> _EXTRACTED RECORDS_:

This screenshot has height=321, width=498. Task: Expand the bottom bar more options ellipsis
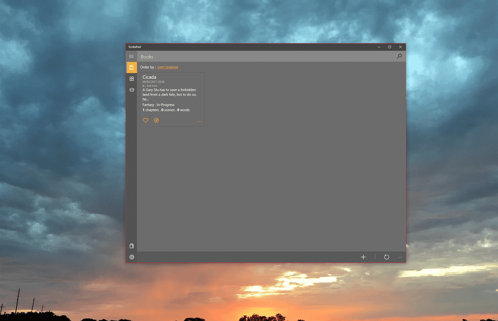[400, 257]
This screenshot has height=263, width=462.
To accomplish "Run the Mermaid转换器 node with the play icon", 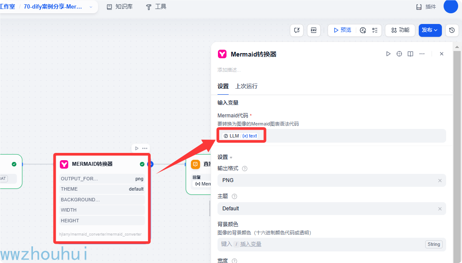I will pyautogui.click(x=388, y=54).
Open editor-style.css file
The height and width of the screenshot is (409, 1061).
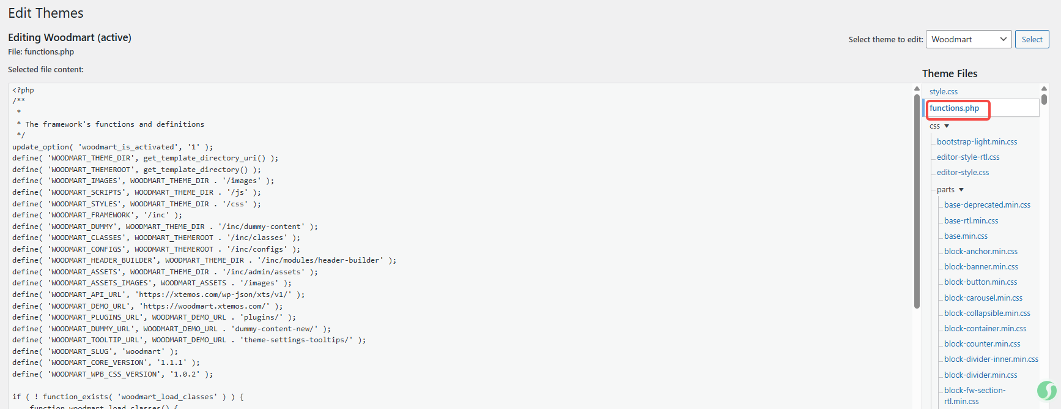[963, 173]
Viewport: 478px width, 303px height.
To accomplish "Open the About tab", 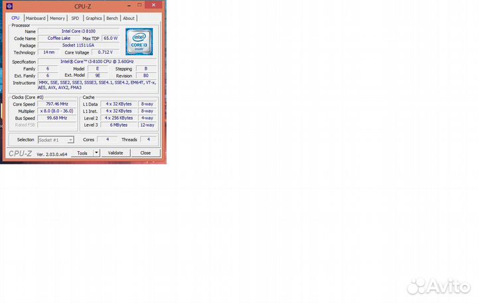I will pyautogui.click(x=129, y=19).
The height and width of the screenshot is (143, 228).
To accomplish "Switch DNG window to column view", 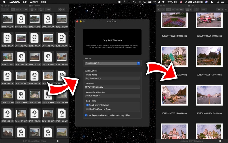I will (177, 9).
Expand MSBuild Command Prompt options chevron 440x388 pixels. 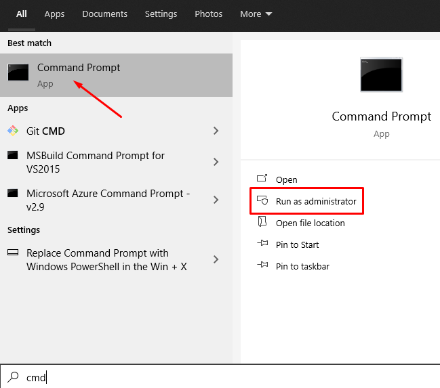coord(216,162)
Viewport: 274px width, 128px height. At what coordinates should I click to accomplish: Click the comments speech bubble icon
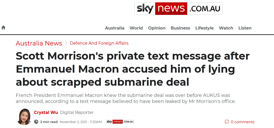(227, 122)
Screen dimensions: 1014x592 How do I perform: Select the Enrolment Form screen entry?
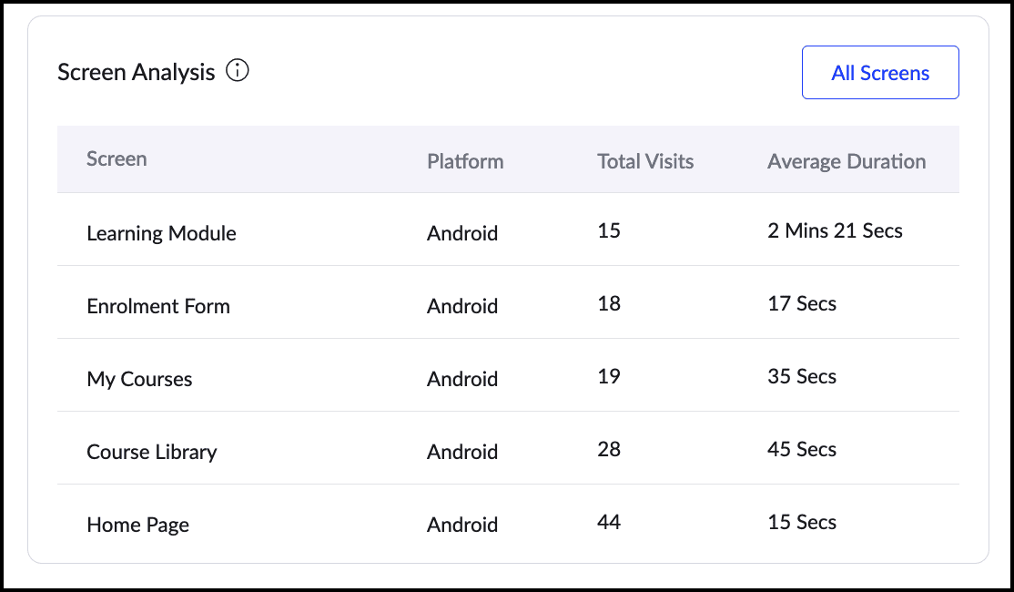point(157,306)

> _BRIEF_: Retype, word for word, only the line holding "Screen dimensions: 1014x592" and the lines after it through the final line of the listing above, and leave every picture out.

> _RESULT_:
Screen dimensions: 1014x592 How do I perform: Select the Enrolment Form screen entry?
point(157,306)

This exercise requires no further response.